Learn at your own pace. We oldies get much more out of this game thanks to our previous knowledge. You will get there.
Makes sense! Thanks! :)
 

LowBeyonder

Bad Advice & Dune Quotes
RPGnet Member
Validated User
People beat me to the detail breakdown of the decks (curse you, west coast time zone!), so I'll take a high-altitude look at some particular points.

Wolf Run Ramp relies primarily on the idea of "inevitability" -- the longer the game goes, the better a position WRR is in, because Kessig Wolf Run makes its threats bigger and it will draw more Inkmoth Nexuses. The fact that its kill is land-based is pretty important: lands are very hard to interact with (destroy or otherwise manipulate) for the opponent, mostly because land destruction tends to be very inefficient in modern Magic.
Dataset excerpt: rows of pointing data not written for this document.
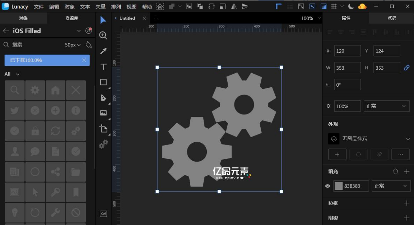Select the Rectangle shape tool
The height and width of the screenshot is (225, 414).
pyautogui.click(x=103, y=82)
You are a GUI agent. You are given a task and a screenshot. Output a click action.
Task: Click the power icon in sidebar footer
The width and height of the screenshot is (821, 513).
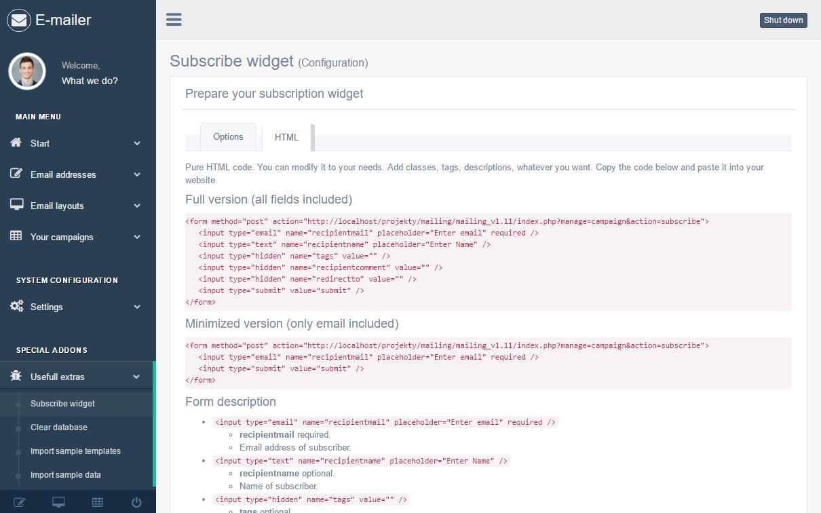[136, 502]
Delver decks are primarily "tempo" based, which is (and this is a huge simplification, because tempo is one of the most argued-over terms of MtG theory) the idea of trading cards for time. It looks to establish an early threat, then trade its cheap disruptive cards to keep the opponent from reacting and set them back multiple turns in a row while their small, efficient creatures inflict damage. Moorland Haunt gives it a secondary threat in the form of inevitability: when its creatures die, Moorland Haunt gives them a backup plan to keep creating a stream of creatures without "costing a card", letting them continue to use the cards in their hand to disrupt.
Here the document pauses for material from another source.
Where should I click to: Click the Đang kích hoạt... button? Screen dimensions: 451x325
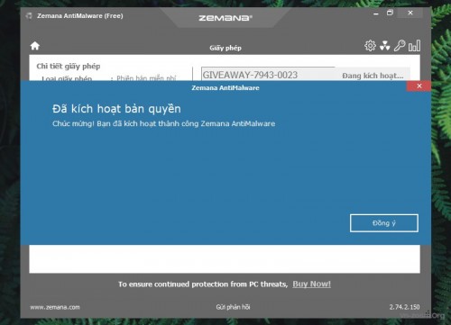[373, 76]
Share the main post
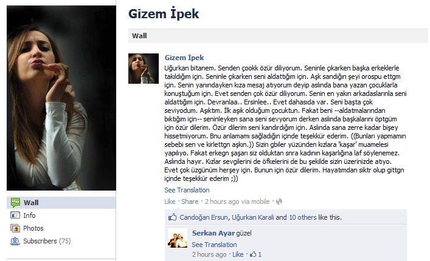The image size is (430, 261). click(190, 202)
A tempo deck like Delver is different from an all-in aggro deck. Aggro decks look to trade cards for damage. They aren't looking to disrupt your plans, they want to deploy as many threats as possible, hit you as hard as possible, before you have enough resources to defend yourself.

(Control archetypes, which are slow decks that want to trade cards for more cards, answer your threats as efficiently as possible, and eventually establish a soft lock and win, are suffering right now, because historically tempo decks like Delver are heavily favored against control decks.)
 

Qetu

Chelonia Movet Sum
Validated User
Well, Moorland Haunt is more REACH than INEVITABILITY. But those are relatively new terms in the magic lingo. A card gives you REACH (not the ability) when it allows you to finish your opponent when your strategy has been dealt with.